Return every line from the records below in which the word "computer" is found.

• _TASK INPUT_
───

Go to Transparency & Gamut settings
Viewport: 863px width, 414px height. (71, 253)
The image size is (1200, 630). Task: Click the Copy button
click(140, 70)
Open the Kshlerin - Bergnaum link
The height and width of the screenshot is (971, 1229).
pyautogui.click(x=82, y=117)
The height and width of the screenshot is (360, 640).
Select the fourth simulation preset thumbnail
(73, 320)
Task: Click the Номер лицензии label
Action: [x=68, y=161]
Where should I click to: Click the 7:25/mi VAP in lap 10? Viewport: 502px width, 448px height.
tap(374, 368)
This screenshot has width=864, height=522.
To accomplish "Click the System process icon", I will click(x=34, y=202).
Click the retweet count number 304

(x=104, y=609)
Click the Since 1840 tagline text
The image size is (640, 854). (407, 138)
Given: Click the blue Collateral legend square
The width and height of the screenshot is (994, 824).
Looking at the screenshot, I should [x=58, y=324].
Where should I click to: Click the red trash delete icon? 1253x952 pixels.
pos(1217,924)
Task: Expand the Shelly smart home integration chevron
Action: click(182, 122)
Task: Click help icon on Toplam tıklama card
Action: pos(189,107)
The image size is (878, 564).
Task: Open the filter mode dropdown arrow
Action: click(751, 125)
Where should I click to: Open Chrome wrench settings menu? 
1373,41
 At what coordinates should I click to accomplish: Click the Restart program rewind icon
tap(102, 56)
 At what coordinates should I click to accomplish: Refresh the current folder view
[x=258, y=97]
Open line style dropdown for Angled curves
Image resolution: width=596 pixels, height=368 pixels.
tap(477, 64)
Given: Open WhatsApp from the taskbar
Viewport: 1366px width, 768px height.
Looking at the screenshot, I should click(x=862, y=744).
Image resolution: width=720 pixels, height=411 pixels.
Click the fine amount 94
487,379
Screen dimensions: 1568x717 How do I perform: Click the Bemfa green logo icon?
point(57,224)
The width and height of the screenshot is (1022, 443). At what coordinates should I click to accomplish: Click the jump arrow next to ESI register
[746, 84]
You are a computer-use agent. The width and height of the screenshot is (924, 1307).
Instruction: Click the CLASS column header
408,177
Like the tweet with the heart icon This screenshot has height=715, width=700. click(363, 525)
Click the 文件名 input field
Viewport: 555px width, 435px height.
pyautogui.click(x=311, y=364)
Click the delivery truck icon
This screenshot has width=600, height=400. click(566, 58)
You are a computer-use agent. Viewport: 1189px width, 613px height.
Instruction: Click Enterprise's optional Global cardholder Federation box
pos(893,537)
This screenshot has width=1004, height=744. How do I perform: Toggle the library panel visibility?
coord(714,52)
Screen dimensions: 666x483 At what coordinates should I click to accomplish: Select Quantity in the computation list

───

• _EXERCISE SOLUTION_
You are a computer-use agent. The width and height of the screenshot is (924, 1307).
You are a computer-use agent. Viewport: 1189px width, 613px height.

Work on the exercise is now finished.